BEGIN

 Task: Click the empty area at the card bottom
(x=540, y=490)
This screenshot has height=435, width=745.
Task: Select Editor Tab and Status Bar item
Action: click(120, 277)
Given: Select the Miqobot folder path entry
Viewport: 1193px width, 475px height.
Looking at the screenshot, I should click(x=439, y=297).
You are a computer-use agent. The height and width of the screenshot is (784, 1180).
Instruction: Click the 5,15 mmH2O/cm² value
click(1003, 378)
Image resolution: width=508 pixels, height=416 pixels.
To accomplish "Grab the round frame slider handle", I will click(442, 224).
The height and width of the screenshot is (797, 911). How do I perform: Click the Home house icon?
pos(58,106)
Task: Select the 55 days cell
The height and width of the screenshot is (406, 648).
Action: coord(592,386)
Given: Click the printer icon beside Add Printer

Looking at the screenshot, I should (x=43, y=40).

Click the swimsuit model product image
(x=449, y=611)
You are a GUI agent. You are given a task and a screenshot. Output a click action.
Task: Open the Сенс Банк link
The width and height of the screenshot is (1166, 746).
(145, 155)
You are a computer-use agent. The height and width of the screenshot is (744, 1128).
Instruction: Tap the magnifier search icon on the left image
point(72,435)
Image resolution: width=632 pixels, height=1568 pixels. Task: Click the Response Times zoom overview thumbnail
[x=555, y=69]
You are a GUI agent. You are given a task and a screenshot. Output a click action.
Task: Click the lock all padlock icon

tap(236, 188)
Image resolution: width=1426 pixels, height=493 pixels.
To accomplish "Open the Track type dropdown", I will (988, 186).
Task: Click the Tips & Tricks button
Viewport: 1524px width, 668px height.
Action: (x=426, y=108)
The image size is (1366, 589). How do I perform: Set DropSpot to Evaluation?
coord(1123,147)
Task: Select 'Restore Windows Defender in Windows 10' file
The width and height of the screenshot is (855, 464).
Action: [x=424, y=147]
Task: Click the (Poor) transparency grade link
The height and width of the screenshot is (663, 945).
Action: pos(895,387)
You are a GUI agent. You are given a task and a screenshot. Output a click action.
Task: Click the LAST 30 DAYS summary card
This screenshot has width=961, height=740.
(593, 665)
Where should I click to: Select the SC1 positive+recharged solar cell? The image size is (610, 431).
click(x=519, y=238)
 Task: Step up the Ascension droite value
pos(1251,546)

END

▶ **Task statement**
Nothing but the exact lines from the start of the material through the line holding "Task: Select the 55 days cell", both included, belongs in the answer.

▶ **Exercise answer**
 Task: Click the empty area at the card bottom
(x=540, y=490)
This screenshot has height=435, width=745.
Task: Select Editor Tab and Status Bar item
Action: click(120, 277)
Given: Select the Miqobot folder path entry
Viewport: 1193px width, 475px height.
Looking at the screenshot, I should click(x=439, y=297).
You are a computer-use agent. The height and width of the screenshot is (784, 1180).
Instruction: Click the 5,15 mmH2O/cm² value
click(1003, 378)
Image resolution: width=508 pixels, height=416 pixels.
To accomplish "Grab the round frame slider handle", I will click(442, 224).
The height and width of the screenshot is (797, 911). How do I perform: Click the Home house icon?
pos(58,106)
Task: Select the 55 days cell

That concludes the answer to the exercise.